> _Task prompt_
Scan the data below for lines containing the string "agent" and give only how many there are.

> _Materials provided_
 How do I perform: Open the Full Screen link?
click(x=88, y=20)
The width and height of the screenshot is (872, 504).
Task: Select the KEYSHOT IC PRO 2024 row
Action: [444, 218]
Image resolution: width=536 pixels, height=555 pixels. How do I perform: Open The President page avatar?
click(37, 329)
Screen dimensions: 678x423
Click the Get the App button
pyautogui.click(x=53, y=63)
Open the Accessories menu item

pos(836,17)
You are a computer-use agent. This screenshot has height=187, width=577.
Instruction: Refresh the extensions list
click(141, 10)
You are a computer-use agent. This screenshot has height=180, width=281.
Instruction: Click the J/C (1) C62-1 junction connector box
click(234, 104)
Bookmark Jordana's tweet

> _Output of the task_
2